While playing around trying to make this work I did find out about the giant goodie bag of awesome that is the unix find utility. In this case I was using it to change permissions on certain groups of files/directories, and some useful examples are given below. I sense it might come into play a fair bit now and might have some uses I’ve not thought of.

Before I set off with this one I’m going to issue a few warnings:

  • Your distribution (if you are hosting this on a Linux machine) may have a package for WordPress which makes for a much easier install, and (going with the example of Debian) receives quick, convenient updates through the package manager.
  • You should be familiar with the Linux system including File Permissions, the Apache Web Server, and various other tools.
  • If you get the permissions wrong as I did you can end up letting the world see your config files which include your database credentials and the keys you generate during the setup.

Those issues aside the set up process is relatively simple. As I’m using Debian (stable, which is Lenny at the time of writing) I may make references to Debian specific things such as the package manager apt. Let’s get cracking then.
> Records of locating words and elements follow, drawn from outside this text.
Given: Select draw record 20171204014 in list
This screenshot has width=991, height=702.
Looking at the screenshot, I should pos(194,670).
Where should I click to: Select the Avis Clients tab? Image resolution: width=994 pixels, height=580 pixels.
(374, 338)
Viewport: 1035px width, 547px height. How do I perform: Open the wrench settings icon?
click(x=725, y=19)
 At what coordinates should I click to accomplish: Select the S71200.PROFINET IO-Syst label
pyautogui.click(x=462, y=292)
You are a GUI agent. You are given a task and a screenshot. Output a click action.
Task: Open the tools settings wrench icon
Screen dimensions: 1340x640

First, you’re going to want to install all the relevant modules (run this as root):

apt-get install apache2 php5 mysql-server libapache2-mod-suphp

With those installed you’re able to get going with your basic WordPress installation. I’m not going to duplicate WordPress’s installation guide as that would be completely pointless, so here it is:

http://codex.wordpress.org/Installing_WordPress#Detailed_Instructions

Once you’ve got WordPress unpacked (I personally chose to set it up in my home directory ~/wordpress/ and add a vhost config in Apache’s sites-available with the appropriate directory as the DocumentRoot, there are plenty of guides for this if you do a quick search) you should set about fixing its permissions. For this I chose to use the Linux find program. I don’t guarantee that this is the complete set of commands and you should probably check through the installation thoroughly in case I missed one out (I managed to do one of these quite incorrectly initially so I spent a while sorting out the mess I’d caused).

find ~/wordpress/ -type d -exec chmod 755 {} ;
find ~/wordpress/ -type f -exec chmod 644 {} ;
find ~/wordpress/ -type f -name "*.php" -exec chmod 600 {} ;

Having followed the WordPress installation guide you should have a working database (I sort of recommend phpmyadmin for this, especially if you want to do this in a GUI) and configuration. Now for the important part. You need to configure suPHP, and to be honest this is almost completely trivial.  First enable the module:

a2enmod suphp

Then edit the suphp config file at /etc/suphp/suphp.conf so that it contains either the line:

check_vhost_docroot=true

or the line:

docroot=/path/to/your/docroot/

The first will allow suPHP to run anywhere you define a DocumentRoot in your Apache vhost, the latter will allow you to point suPHP to a specified DocumentRoot.

Finally, you need to edit your apache2.conf (found in /etc/apache2/) to turn off the standard apache mod_php. I personally use the following config as I have no use for mod_php within /home (however if you do you may want to swap php_admin_flag for php_flag so that you can enable the module for other php sites you’re hosting):

<Directory /home>
 php_admin_flag engine off
</Directory>

<Directory /home>
AddHandler application/x-httpd-php .php .php3 .php4 .php5 .phtml
suPHP_AddHandler application/x-httpd-php
suPHP_Engine on
</Directory>

That should do the job! If I’ve missed any hilariously crucial stage out then please slap me in a comment so I can add it in.

EDIT (27/05/2009): I probably should have actually explained what suPHP does. All it means is that any PHP files are executed as their owner. In my case the main benefit of this is that the config file doesn’t need to be readable to anyone but myself. Possibly a greater advantage, and one which becomes immediately apparent in a shared hosting environment, is that the PHP files are only executed with the permissions of the user. This means that as long as you’ve got sensible limitations in place on the user anyway, they shouldn’t be able to cause any more damage than they could from their shell (and there you can probably see the advantage of the php_admin_flag which they cannot override).